Anspruchsgrundlage auf Zahlung für aufgewendete Umkleidezeiten könnte § 611 Abs. 1 BGB sein, was vom BAG nicht entschieden werden konnte. Unstreitig verfügte diese Einsatzstelle (am Hauptbahnhof S) - was in den Vorinstanzen unstreitig war - kein Spind zur Aufbewahrung von Arbeitskleidung und -mitteln zur Verfügung. Dem entsprechend hat das Landesarbeitsgericht, ohne dass der Kläger einen Antrag auf Berichtigung des Tatbestands (§ 320 ZPO) gestellt oder die Revision einen entsprechenden Angriff (§ 559 Abs. 2 ZPO) hiergegen erhoben hätte.
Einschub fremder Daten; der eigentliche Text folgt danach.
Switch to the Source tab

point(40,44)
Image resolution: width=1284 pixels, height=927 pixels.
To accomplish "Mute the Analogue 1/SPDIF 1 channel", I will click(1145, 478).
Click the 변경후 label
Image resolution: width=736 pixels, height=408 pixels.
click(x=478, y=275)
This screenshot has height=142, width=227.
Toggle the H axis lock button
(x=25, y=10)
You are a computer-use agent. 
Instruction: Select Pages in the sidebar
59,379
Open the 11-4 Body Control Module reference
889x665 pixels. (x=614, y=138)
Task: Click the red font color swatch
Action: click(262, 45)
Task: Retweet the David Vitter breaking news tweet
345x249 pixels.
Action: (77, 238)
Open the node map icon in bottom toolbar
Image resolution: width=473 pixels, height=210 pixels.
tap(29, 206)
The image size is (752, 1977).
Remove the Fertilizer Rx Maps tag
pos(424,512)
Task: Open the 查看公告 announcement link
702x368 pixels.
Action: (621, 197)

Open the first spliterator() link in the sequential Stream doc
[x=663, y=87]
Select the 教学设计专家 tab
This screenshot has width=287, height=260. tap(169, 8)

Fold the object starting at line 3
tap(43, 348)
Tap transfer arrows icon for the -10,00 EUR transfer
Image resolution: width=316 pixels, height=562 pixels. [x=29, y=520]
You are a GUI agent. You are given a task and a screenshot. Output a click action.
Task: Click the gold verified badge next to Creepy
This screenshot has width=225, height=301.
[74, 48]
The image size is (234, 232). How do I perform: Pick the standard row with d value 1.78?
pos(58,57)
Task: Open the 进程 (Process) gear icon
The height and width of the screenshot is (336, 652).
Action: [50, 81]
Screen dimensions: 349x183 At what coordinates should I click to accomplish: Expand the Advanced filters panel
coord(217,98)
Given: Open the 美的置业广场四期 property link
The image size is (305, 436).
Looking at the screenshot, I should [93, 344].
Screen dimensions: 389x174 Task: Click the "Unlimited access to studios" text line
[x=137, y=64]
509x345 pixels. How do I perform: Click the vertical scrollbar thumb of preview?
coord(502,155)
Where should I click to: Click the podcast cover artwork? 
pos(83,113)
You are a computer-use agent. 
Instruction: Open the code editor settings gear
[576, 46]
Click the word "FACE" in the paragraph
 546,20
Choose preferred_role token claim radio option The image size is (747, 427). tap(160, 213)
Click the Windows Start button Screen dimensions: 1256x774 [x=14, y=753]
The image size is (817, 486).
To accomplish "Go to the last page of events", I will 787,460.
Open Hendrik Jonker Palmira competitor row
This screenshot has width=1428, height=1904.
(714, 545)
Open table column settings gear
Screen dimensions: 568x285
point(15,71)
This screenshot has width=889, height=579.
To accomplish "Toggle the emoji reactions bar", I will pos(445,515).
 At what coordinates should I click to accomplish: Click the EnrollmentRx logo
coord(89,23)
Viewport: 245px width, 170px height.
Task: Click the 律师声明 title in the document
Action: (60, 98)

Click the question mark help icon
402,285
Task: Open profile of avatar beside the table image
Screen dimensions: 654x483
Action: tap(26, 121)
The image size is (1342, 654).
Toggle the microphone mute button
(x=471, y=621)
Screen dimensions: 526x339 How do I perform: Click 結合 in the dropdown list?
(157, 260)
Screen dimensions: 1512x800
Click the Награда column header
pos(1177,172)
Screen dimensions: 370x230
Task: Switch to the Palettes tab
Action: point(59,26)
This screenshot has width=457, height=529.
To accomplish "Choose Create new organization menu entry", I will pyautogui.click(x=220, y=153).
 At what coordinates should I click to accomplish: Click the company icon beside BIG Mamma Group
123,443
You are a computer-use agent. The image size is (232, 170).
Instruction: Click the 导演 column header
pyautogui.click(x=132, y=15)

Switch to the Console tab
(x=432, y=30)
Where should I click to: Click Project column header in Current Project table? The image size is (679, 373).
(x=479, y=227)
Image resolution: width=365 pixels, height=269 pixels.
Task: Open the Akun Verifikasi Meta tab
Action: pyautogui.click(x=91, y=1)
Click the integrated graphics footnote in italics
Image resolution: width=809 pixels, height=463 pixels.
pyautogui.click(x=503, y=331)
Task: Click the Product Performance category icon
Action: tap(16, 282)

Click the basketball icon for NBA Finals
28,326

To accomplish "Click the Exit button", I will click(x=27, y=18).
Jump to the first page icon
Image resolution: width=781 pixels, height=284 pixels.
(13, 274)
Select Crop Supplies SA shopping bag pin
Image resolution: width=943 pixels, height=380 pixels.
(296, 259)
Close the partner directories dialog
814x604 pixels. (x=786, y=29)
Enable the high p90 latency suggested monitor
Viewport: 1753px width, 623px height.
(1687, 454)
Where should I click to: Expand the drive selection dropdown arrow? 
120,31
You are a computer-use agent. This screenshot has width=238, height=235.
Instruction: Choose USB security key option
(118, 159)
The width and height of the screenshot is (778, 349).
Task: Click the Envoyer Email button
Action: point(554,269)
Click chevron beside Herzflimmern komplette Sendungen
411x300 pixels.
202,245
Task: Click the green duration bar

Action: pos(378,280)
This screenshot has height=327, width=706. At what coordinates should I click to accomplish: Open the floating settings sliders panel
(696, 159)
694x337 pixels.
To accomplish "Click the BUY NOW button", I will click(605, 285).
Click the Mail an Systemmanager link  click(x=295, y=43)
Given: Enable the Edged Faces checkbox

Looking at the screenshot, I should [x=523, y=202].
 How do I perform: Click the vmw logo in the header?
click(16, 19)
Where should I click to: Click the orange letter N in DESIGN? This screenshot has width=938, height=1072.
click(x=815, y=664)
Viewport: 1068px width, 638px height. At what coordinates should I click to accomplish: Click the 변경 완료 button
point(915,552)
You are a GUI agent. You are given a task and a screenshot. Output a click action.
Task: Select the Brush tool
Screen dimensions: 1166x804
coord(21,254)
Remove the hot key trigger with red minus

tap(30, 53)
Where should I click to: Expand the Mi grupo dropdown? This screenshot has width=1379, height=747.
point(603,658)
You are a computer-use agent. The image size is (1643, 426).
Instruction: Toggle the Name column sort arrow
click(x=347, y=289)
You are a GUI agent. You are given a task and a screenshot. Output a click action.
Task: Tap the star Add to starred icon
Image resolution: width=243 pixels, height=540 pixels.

Erst in der 3. Instanz hat der Kläger auf den rechtlichen Hinweis des BAG zur mangelnden Schlüssigkeit der Klage nunmehr behauptet, er verfüge auch am Hauptbahnhof S über einen Spind, handelt es sich um neuen Sachvortrag in der Revisionsinstanz, der nach § 559 Abs. 1 ZPO nicht berücksichtigt werden konnte. Entgegen der Auffassung des Klägers erachtete das BAG den neuen Sachvortrag als nicht unstreitig. Die Beklagte habe ihn ausdrücklich bestritten. Die Revision des Klägers war demnach zurückzuweisen.
Volltext des Urteils des Bundesarbeitsgerichts vom 17. Dezember 2014 - 5 AZR 962/12:
Tenor
1. Die Revision des Klägers gegen das Urteil des Landesarbeitsgerichts Mecklenburg-Vorpommern vom 25. September 2012 - 5 Sa 276/11 - wird zurückgewiesen.
2. Der Kläger hat die Kosten der Revision zu tragen.
Tatbestand
Der Kläger begehrt Vergütung der am 10. März 2011 für das Umkleiden sowie das Auf- und Abrüsten von Arbeitsmitteln aufgewendeten Zeit.
Die Beklagte ist ein Unternehmen des Personennahverkehrs innerhalb des Konzerns der D AG. In ihrem Betrieb Nord-Ost ist der Kläger als Kundenbetreuer im Nahverkehr (KiN) beschäftigt. Der Kläger ist der Regeleinsatzstelle W zugeordnet, erbringt seine Arbeitsleistung aber - entsprechend einer Absprache der Beklagten mit dem Betriebsrat - auch vom Hauptbahnhof S aus.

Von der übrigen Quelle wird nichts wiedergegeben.